YOUR OBJECTIVE: Your answer should be one number: how many lines below hold the word "computer".
----
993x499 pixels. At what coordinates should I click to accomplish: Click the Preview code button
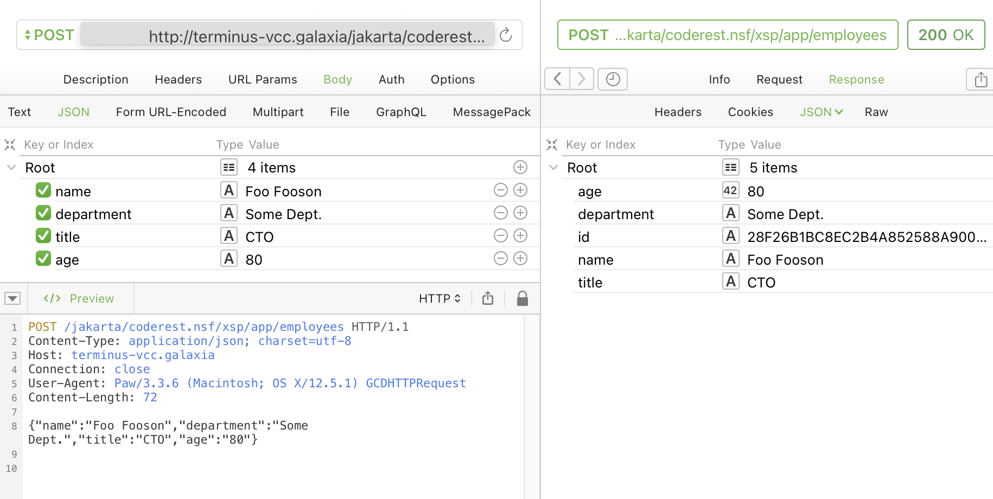point(79,298)
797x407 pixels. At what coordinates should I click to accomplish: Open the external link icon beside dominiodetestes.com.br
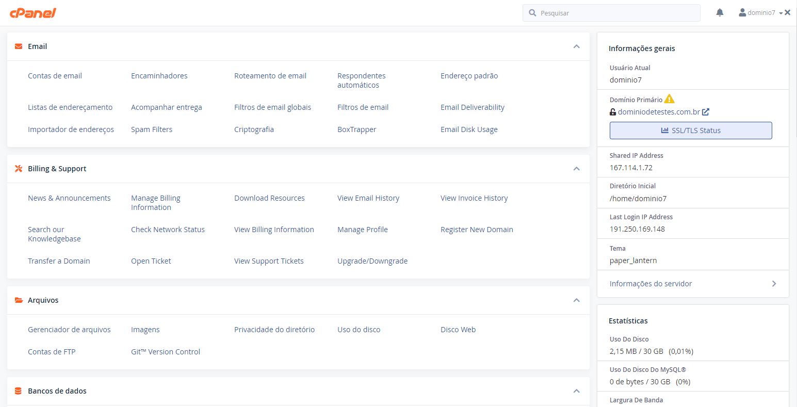pos(706,111)
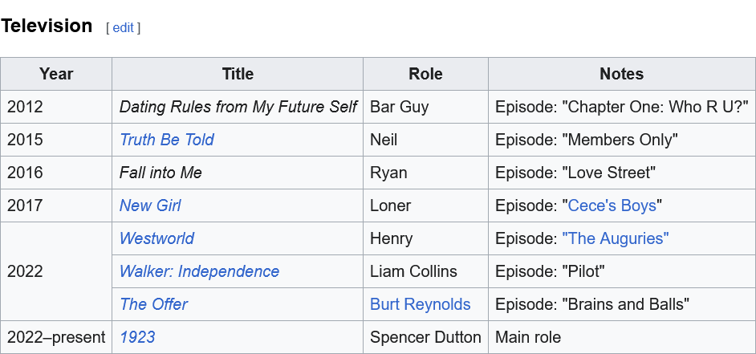Open the 1923 series link
The image size is (756, 354).
(137, 337)
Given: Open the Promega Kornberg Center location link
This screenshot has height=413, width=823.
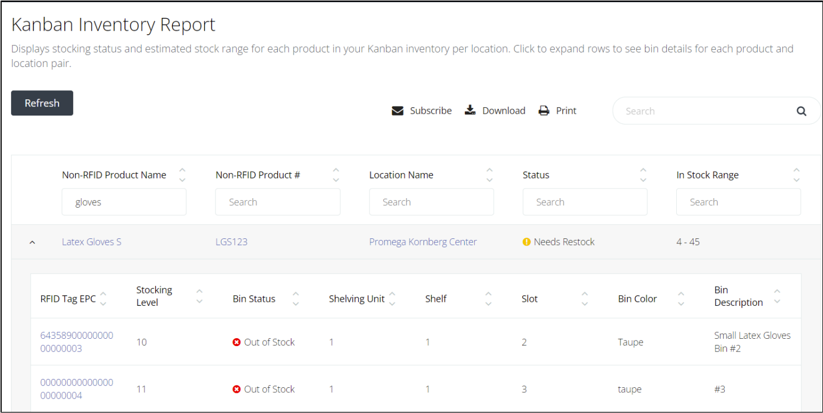Looking at the screenshot, I should coord(423,242).

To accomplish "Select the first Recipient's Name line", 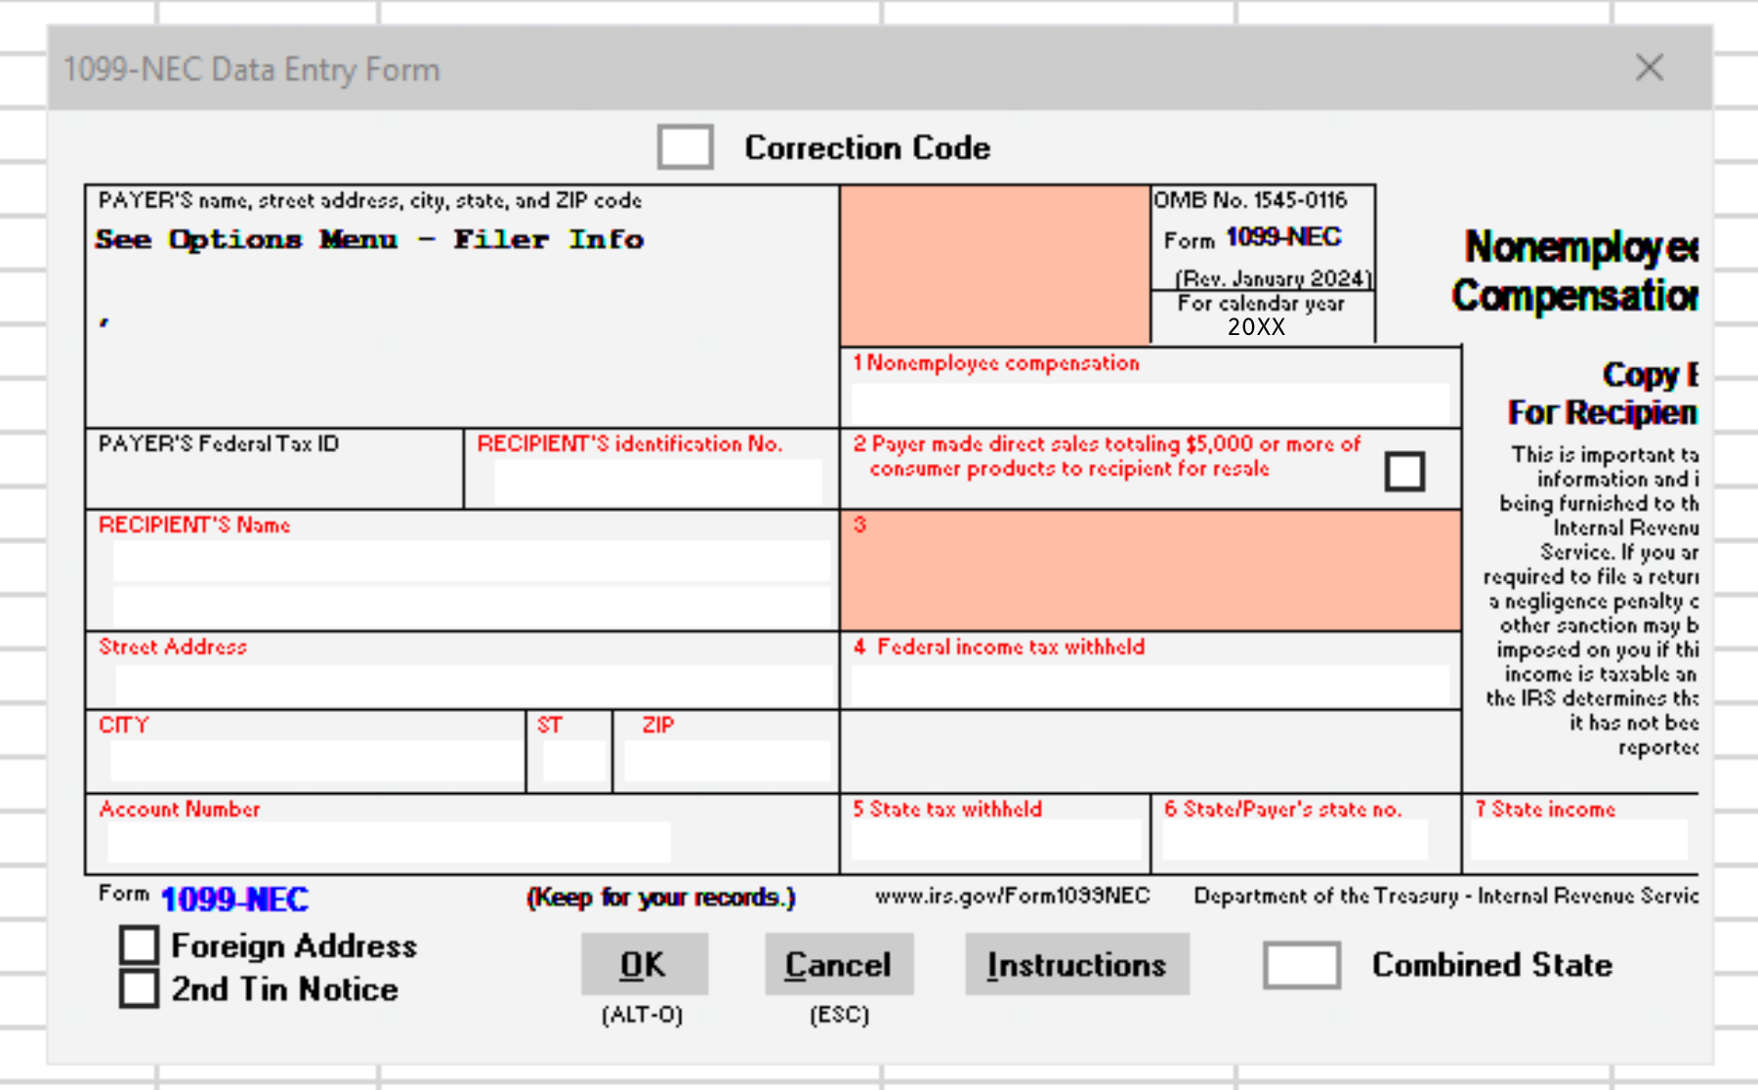I will pos(471,562).
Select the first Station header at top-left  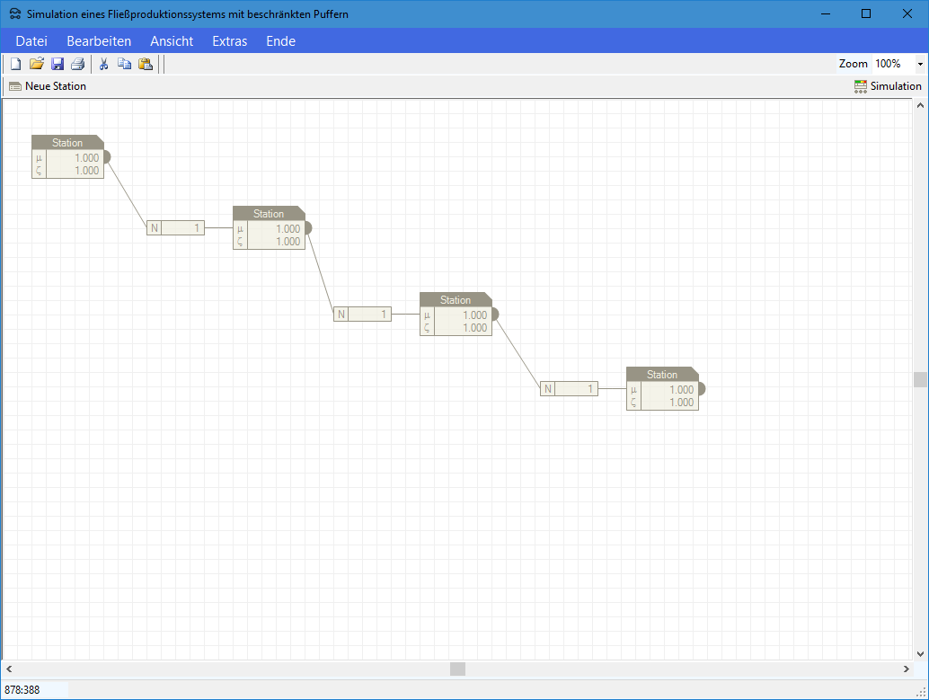pyautogui.click(x=67, y=143)
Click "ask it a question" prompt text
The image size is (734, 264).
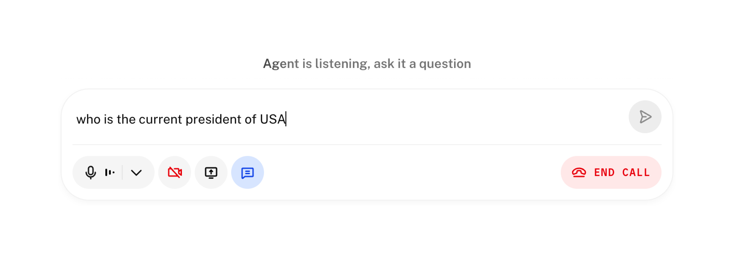(x=422, y=64)
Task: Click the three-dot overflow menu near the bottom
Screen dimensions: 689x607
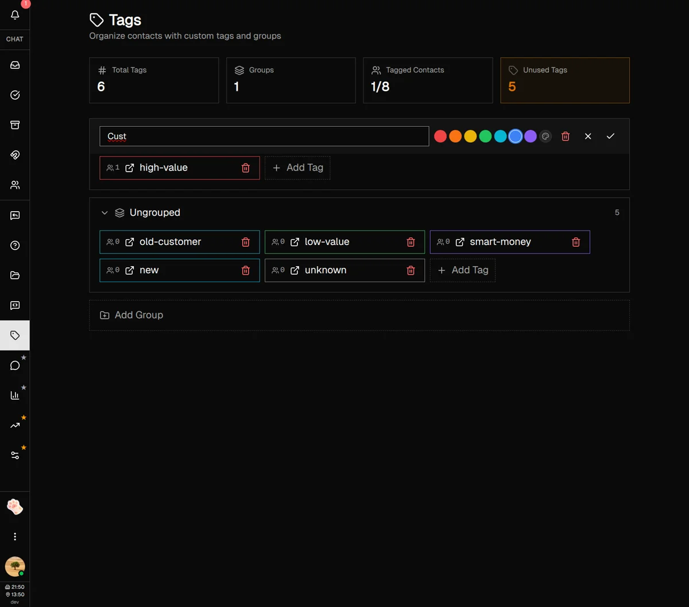Action: point(14,536)
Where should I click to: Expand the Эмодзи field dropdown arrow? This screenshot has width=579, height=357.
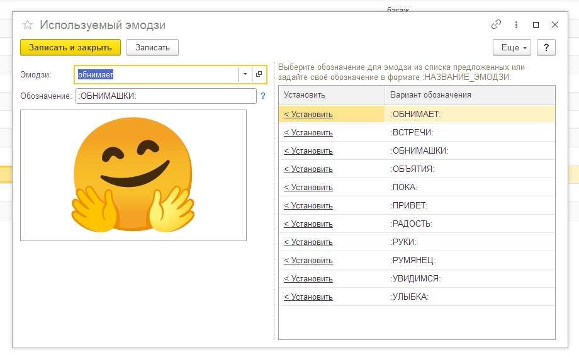[x=245, y=74]
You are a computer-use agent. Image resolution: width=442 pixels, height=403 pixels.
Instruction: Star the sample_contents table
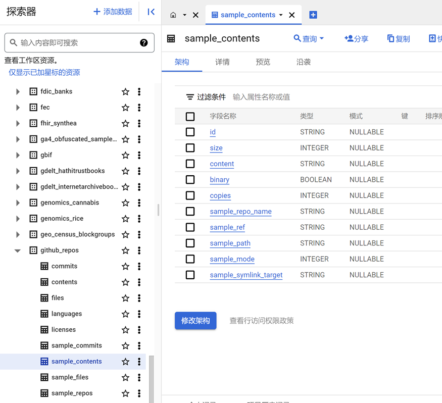click(125, 362)
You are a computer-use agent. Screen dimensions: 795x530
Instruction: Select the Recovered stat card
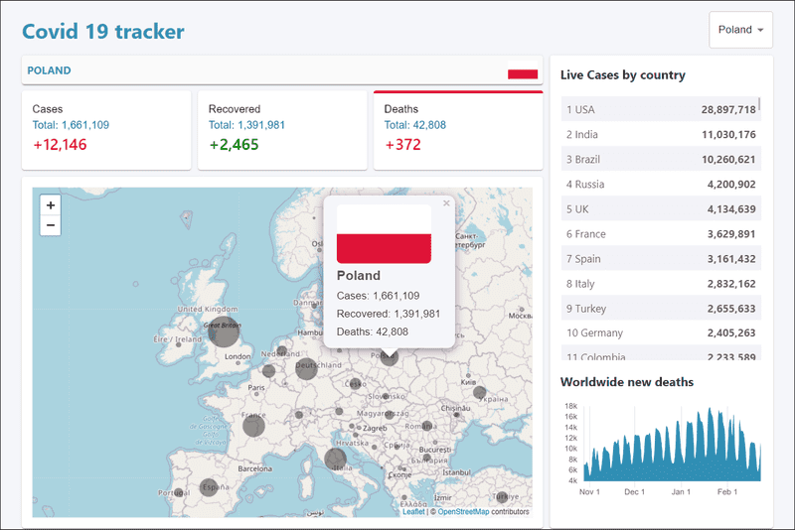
----
OUTPUT FOR THIS EXERCISE: 2